(Collected data entries)
BEGIN

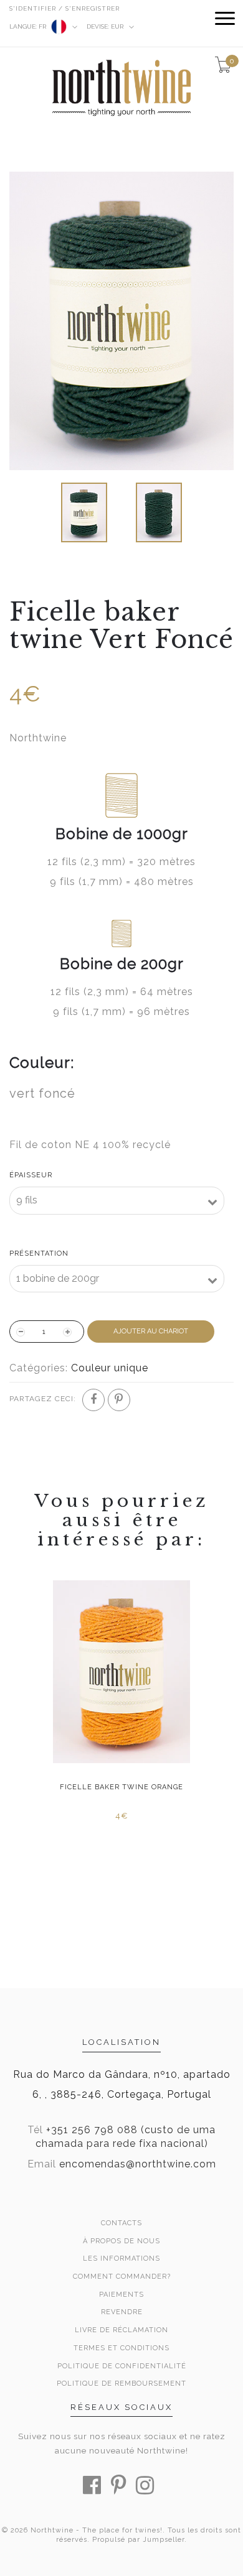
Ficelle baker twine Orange (121, 1787)
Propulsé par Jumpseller (138, 2540)
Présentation (39, 1253)
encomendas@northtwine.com (137, 2164)
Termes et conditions (121, 2348)
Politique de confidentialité (121, 2366)
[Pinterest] (119, 1400)
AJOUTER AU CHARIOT (150, 1331)
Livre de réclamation (121, 2330)
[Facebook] (93, 1400)
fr (28, 26)
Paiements (121, 2295)
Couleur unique (109, 1368)
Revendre (122, 2312)
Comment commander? (122, 2277)
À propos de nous (121, 2241)
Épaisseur (30, 1175)
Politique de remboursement (121, 2383)
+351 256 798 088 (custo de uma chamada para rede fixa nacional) (126, 2137)
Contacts (121, 2223)
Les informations (121, 2258)
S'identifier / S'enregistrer (64, 8)
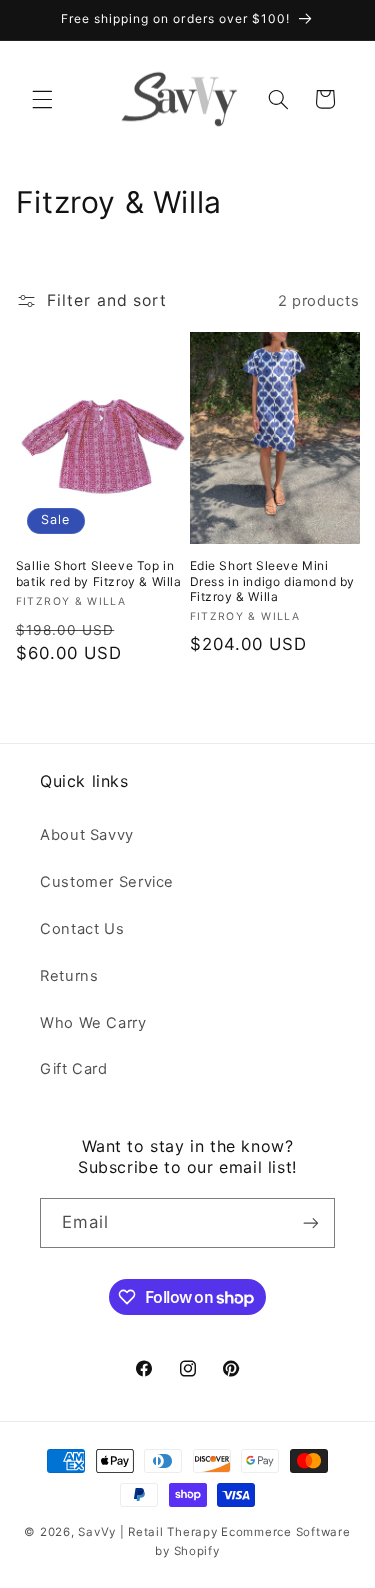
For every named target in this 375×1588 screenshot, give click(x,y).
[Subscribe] (311, 1222)
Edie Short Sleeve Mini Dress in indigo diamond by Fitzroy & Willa (273, 581)
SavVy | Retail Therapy (147, 1532)
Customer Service (107, 882)
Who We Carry (93, 1023)
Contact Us (82, 929)
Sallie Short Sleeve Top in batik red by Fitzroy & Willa (99, 573)
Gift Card (74, 1069)
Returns (69, 976)
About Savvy (87, 835)
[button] (42, 99)
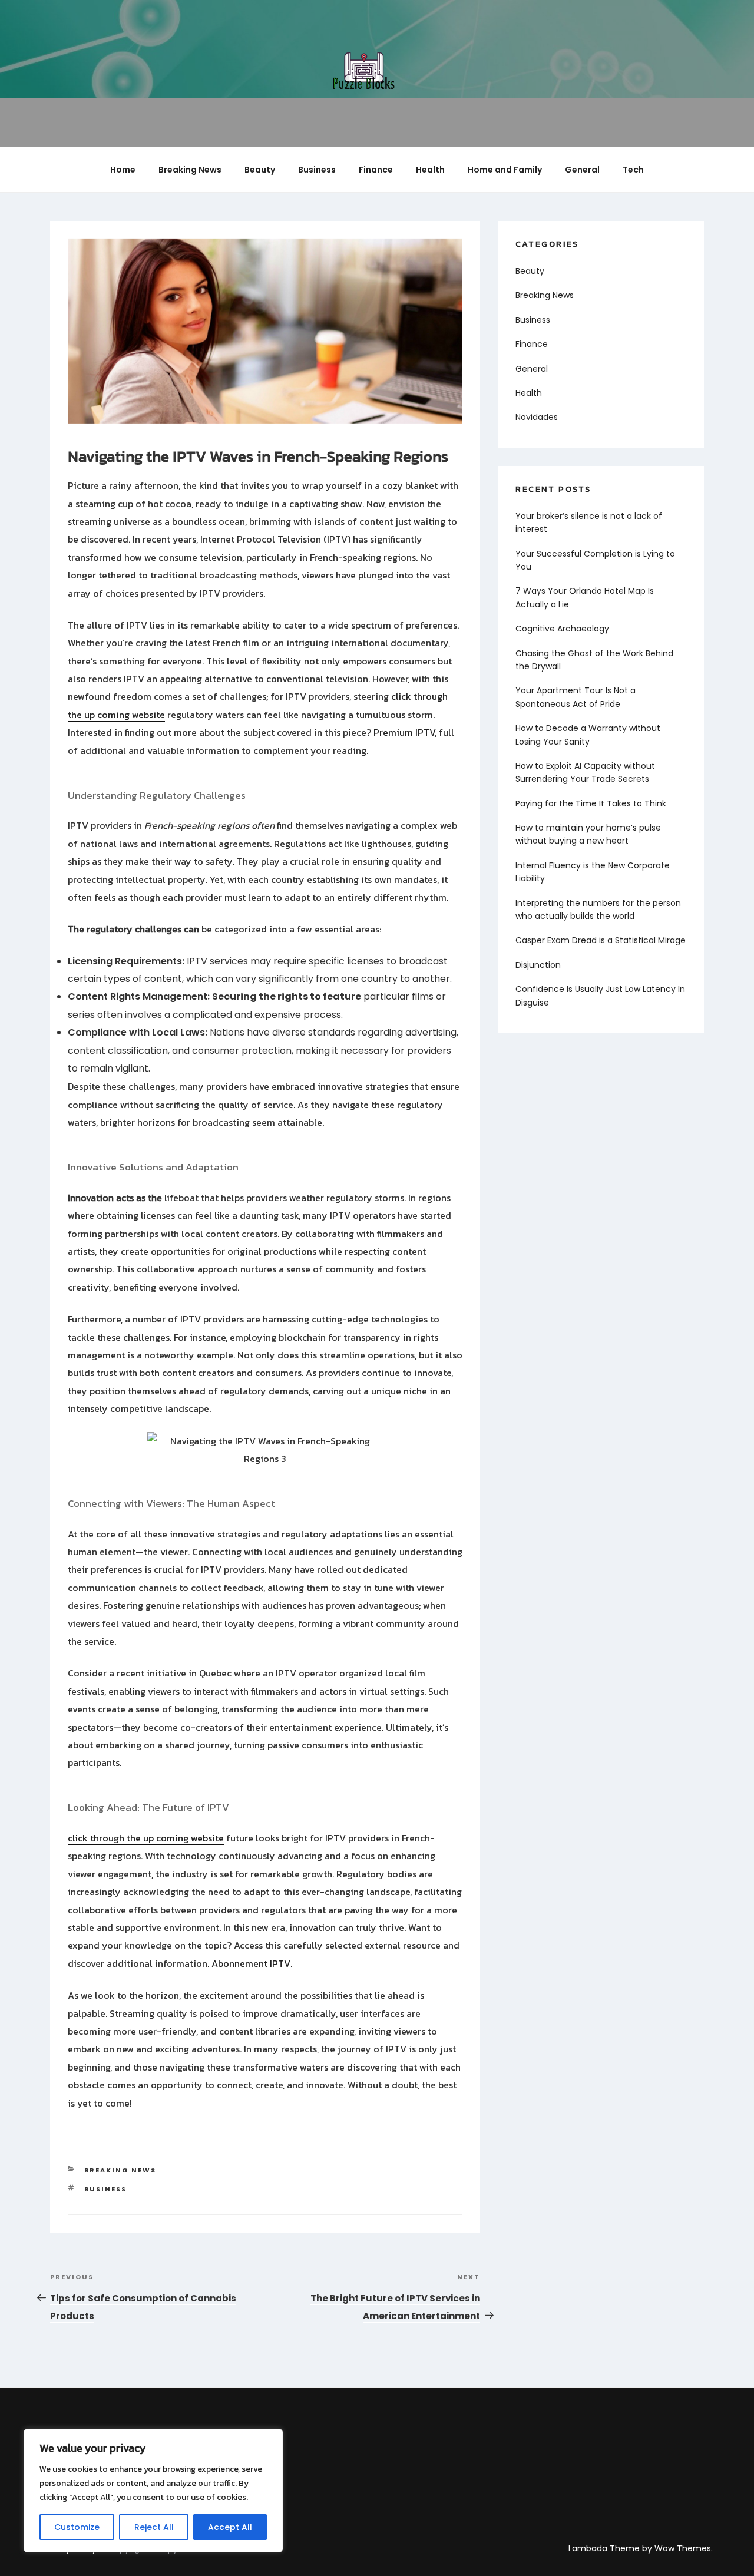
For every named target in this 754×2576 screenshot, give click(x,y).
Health (430, 170)
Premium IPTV (404, 732)
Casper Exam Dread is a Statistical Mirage (600, 940)
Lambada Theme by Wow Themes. (640, 2548)
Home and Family (505, 170)
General (582, 170)
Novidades (536, 417)
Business (317, 170)
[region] (153, 2490)
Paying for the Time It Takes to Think (590, 803)
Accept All (230, 2527)
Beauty (259, 170)
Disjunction (538, 965)
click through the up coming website (146, 1838)
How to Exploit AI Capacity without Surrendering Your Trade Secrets (585, 772)
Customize (77, 2527)
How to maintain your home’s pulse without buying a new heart (588, 834)
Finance (376, 170)
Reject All (154, 2527)
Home (122, 170)
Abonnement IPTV (250, 1963)
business (105, 2189)
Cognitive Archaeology (562, 628)
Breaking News (189, 170)
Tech (633, 170)
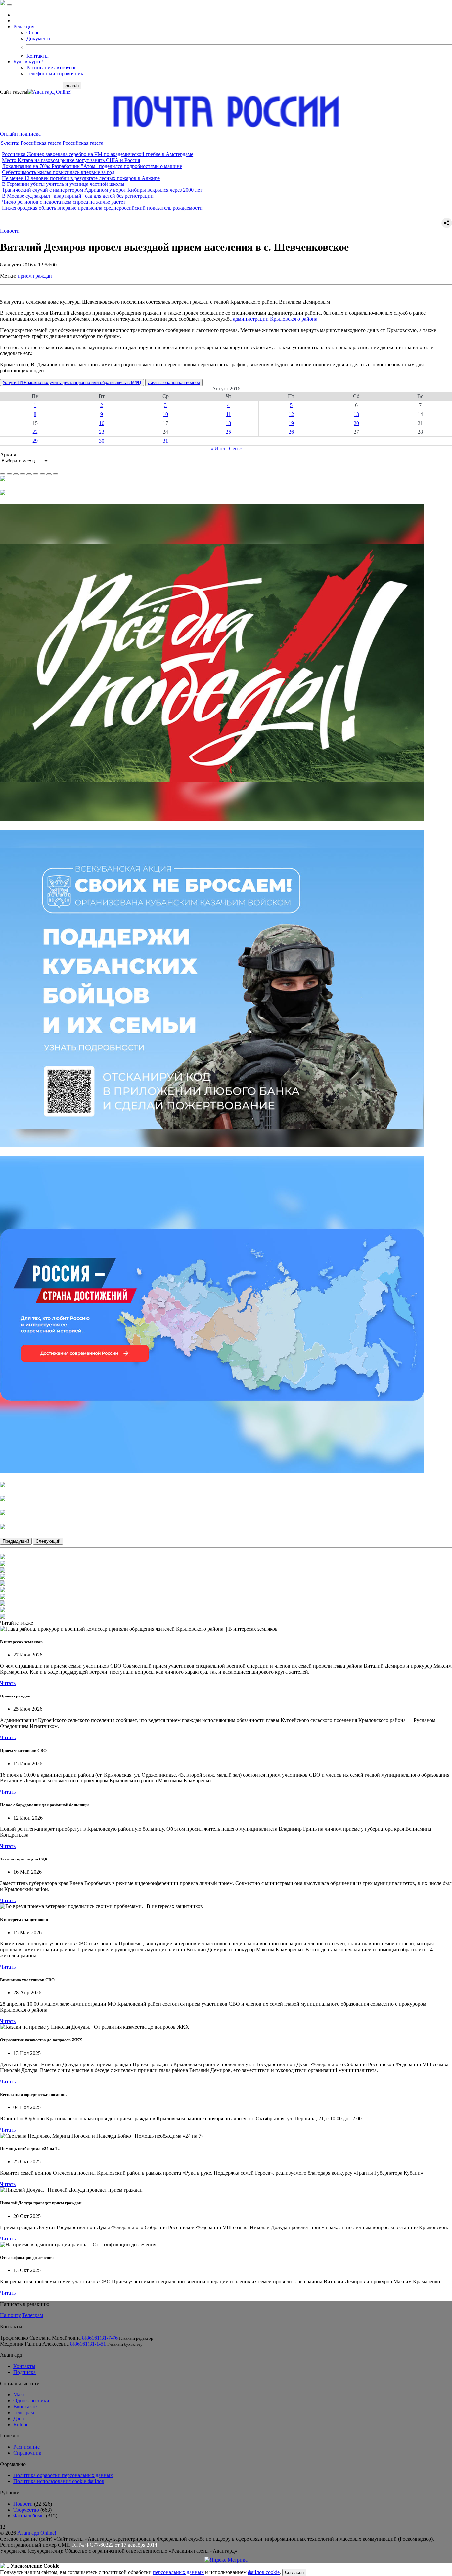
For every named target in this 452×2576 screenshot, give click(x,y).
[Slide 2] (9, 474)
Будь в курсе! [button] (28, 61)
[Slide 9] (55, 474)
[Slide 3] (16, 474)
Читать (8, 1683)
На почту (10, 2315)
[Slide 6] (35, 474)
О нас (32, 32)
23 (101, 432)
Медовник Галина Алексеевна (34, 2344)
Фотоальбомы (29, 2515)
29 (35, 441)
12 (291, 414)
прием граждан (35, 276)
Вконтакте (25, 2406)
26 (291, 432)
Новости (10, 231)
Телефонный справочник (54, 73)
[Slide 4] (22, 474)
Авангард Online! (36, 2533)
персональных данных (178, 2572)
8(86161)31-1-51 (88, 2344)
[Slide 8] (49, 474)
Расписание (26, 2447)
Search (72, 85)
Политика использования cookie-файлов (58, 2481)
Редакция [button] (23, 26)
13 (356, 414)
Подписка (24, 2372)
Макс (19, 2394)
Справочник (27, 2453)
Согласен (294, 2572)
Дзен (18, 2418)
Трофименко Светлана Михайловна (40, 2338)
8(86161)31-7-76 (100, 2338)
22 (35, 432)
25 (228, 432)
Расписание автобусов (51, 67)
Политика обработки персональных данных (63, 2475)
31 (165, 441)
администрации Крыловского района (275, 319)
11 (228, 414)
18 (228, 423)
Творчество (26, 2510)
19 (291, 423)
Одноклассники (31, 2400)
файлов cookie (264, 2572)
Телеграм (32, 2315)
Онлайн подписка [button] (20, 134)
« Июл (217, 448)
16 (101, 423)
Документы (39, 38)
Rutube (20, 2424)
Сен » (235, 448)
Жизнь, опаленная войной (174, 382)
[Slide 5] (29, 474)
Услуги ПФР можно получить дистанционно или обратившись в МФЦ (72, 382)
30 (101, 441)
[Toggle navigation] (9, 5)
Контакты (37, 56)
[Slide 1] (2, 474)
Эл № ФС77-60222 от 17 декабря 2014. (114, 2545)
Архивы (9, 454)
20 (356, 423)
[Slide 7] (42, 474)
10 (165, 414)
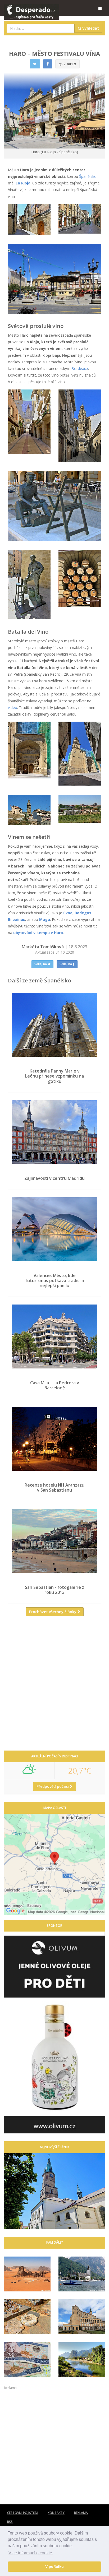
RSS (10, 2521)
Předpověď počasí (53, 1786)
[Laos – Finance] (27, 2359)
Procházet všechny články (53, 1611)
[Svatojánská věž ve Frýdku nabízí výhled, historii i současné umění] (54, 2191)
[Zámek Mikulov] (81, 2316)
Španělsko (88, 176)
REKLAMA (81, 2512)
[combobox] (41, 28)
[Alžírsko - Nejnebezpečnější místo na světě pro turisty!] (27, 2274)
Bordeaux (79, 368)
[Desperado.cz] (31, 8)
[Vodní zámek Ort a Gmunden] (81, 2274)
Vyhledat (90, 28)
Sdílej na (41, 964)
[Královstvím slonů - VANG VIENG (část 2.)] (81, 2359)
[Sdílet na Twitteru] (35, 63)
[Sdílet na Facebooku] (47, 63)
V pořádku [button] (54, 2566)
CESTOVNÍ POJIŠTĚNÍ (22, 2512)
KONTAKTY (56, 2512)
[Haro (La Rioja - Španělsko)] (29, 219)
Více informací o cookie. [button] (30, 2553)
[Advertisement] (54, 1685)
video (12, 707)
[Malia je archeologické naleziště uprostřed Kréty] (27, 2316)
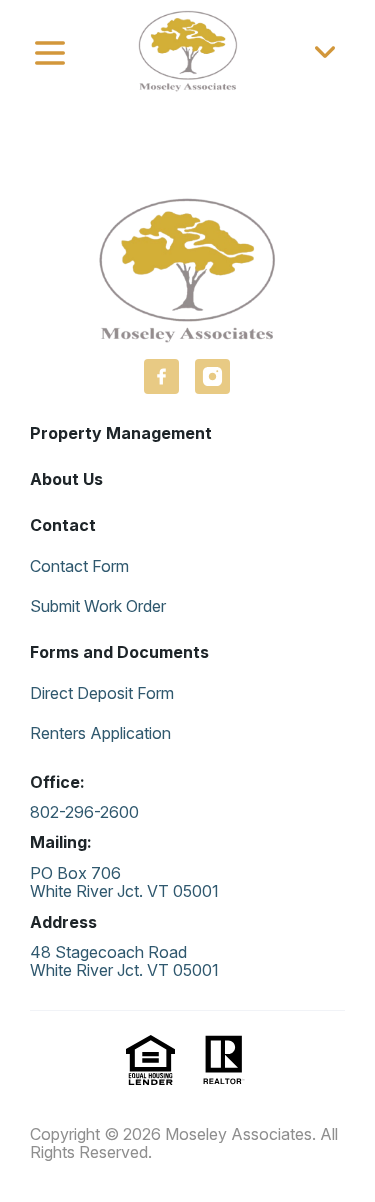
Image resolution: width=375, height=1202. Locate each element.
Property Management (121, 433)
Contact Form (79, 566)
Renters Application (100, 733)
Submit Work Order (98, 606)
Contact (63, 525)
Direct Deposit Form (102, 693)
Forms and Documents (119, 652)
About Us (66, 479)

END

Required work:
Please repeat all of the data exactly as it stands, leaving the pictures out.

Task output:
Ficelle baker twine Orange (121, 1787)
Propulsé par Jumpseller (138, 2540)
Présentation (39, 1253)
encomendas@northtwine.com (137, 2164)
Termes et conditions (121, 2348)
Politique de confidentialité (121, 2366)
[Pinterest] (119, 1400)
AJOUTER AU CHARIOT (150, 1331)
Livre de réclamation (121, 2330)
[Facebook] (93, 1400)
fr (28, 26)
Paiements (121, 2295)
Couleur unique (109, 1368)
Revendre (122, 2312)
Comment commander? (122, 2277)
À propos de nous (121, 2241)
Épaisseur (30, 1175)
Politique de remboursement (121, 2383)
+351 256 798 088 (custo de uma chamada para rede fixa nacional) (126, 2137)
Contacts (121, 2223)
Les informations (121, 2258)
S'identifier / S'enregistrer (64, 8)
For every named target in this 375×1588 screenshot, give click(x,y).
[Subscribe] (311, 1222)
Edie Short Sleeve Mini Dress in indigo diamond by Fitzroy & Willa (273, 581)
SavVy | Retail Therapy (147, 1532)
Customer Service (107, 882)
Who We Carry (93, 1023)
Contact Us (82, 929)
Sallie Short Sleeve Top in batik red by Fitzroy & Willa (99, 573)
Gift Card (74, 1069)
Returns (69, 976)
About Savvy (87, 835)
[button] (42, 99)
For every named target in this 754×2576 screenshot, give click(x,y).
Health (430, 170)
Premium IPTV (404, 732)
Casper Exam Dread is a Statistical Mirage (600, 940)
Lambada Theme by Wow Themes. (640, 2548)
Home and Family (505, 170)
General (582, 170)
Novidades (536, 417)
Business (317, 170)
[region] (153, 2490)
Paying for the Time It Takes to Think (590, 803)
Accept All (230, 2527)
Beauty (259, 170)
Disjunction (538, 965)
click through the up coming website (146, 1838)
How to Exploit AI Capacity without Surrendering Your Trade Secrets (585, 772)
Customize (77, 2527)
How to maintain your home’s pulse without buying a new heart (588, 834)
Finance (376, 170)
Reject All (154, 2527)
Home (122, 170)
Abonnement IPTV (250, 1963)
business (105, 2189)
Cognitive Archaeology (562, 628)
Breaking News (189, 170)
Tech (633, 170)
For every named target in this 452×2576 screenshot, give click(x,y).
[Slide 2] (9, 474)
Будь в курсе! [button] (28, 61)
[Slide 9] (55, 474)
[Slide 3] (16, 474)
Читать (8, 1683)
На почту (10, 2315)
[Slide 6] (35, 474)
О нас (32, 32)
23 (101, 432)
Медовник Галина Алексеевна (34, 2344)
Фотоальбомы (29, 2515)
29 (35, 441)
12 (291, 414)
прием граждан (35, 276)
Вконтакте (25, 2406)
26 (291, 432)
Новости (10, 231)
Телефонный справочник (54, 73)
[Slide 4] (22, 474)
Авангард Online! (36, 2533)
персональных данных (178, 2572)
8(86161)31-1-51 (88, 2344)
[Slide 8] (49, 474)
Расписание (26, 2447)
Search (72, 85)
Политика использования cookie-файлов (58, 2481)
Редакция [button] (23, 26)
13 (356, 414)
Подписка (24, 2372)
Макс (19, 2394)
Справочник (27, 2453)
Согласен (294, 2572)
Дзен (18, 2418)
Трофименко Светлана Михайловна (40, 2338)
8(86161)31-7-76 (100, 2338)
22 (35, 432)
25 (228, 432)
Расписание автобусов (51, 67)
Политика обработки персональных данных (63, 2475)
31 (165, 441)
администрации Крыловского района (275, 319)
11 (228, 414)
18 (228, 423)
Творчество (26, 2510)
19 (291, 423)
Одноклассники (31, 2400)
файлов cookie (264, 2572)
Телеграм (32, 2315)
Онлайн подписка [button] (20, 134)
« Июл (217, 448)
16 (101, 423)
Документы (39, 38)
Rutube (20, 2424)
Сен » (235, 448)
Жизнь, опаленная войной (174, 382)
[Slide 5] (29, 474)
Услуги ПФР можно получить дистанционно или обратившись в МФЦ (72, 382)
30 (101, 441)
[Toggle navigation] (9, 5)
Контакты (37, 56)
[Slide 1] (2, 474)
Эл № ФС77-60222 от 17 декабря 2014. (114, 2545)
Архивы (9, 454)
20 (356, 423)
[Slide 7] (42, 474)
10 (165, 414)
RSS (10, 2521)
Předpověď počasí (53, 1786)
[Laos – Finance] (27, 2359)
Procházet všechny články (53, 1611)
[Svatojánská věž ve Frýdku nabízí výhled, historii i současné umění] (54, 2191)
[Zámek Mikulov] (81, 2316)
Španělsko (88, 176)
REKLAMA (81, 2512)
[combobox] (41, 28)
[Alžírsko - Nejnebezpečnější místo na světě pro turisty!] (27, 2274)
Bordeaux (79, 368)
[Desperado.cz] (31, 8)
[Vodní zámek Ort a Gmunden] (81, 2274)
Vyhledat (90, 28)
Sdílej na (41, 964)
[Královstvím slonů - VANG VIENG (část 2.)] (81, 2359)
[Sdílet na Twitteru] (35, 63)
[Sdílet na Facebooku] (47, 63)
V pořádku [button] (54, 2566)
CESTOVNÍ POJIŠTĚNÍ (22, 2512)
KONTAKTY (56, 2512)
[Haro (La Rioja - Španělsko)] (29, 219)
Více informací o cookie. [button] (30, 2553)
[Advertisement] (54, 1685)
video (12, 707)
[Malia je archeologické naleziště uprostřed Kréty] (27, 2316)
Image resolution: width=375, height=1202. Locate each element.
Property Management (121, 433)
Contact Form (79, 566)
Renters Application (100, 733)
Submit Work Order (98, 606)
Contact (63, 525)
Direct Deposit Form (102, 693)
Forms and Documents (119, 652)
About Us (66, 479)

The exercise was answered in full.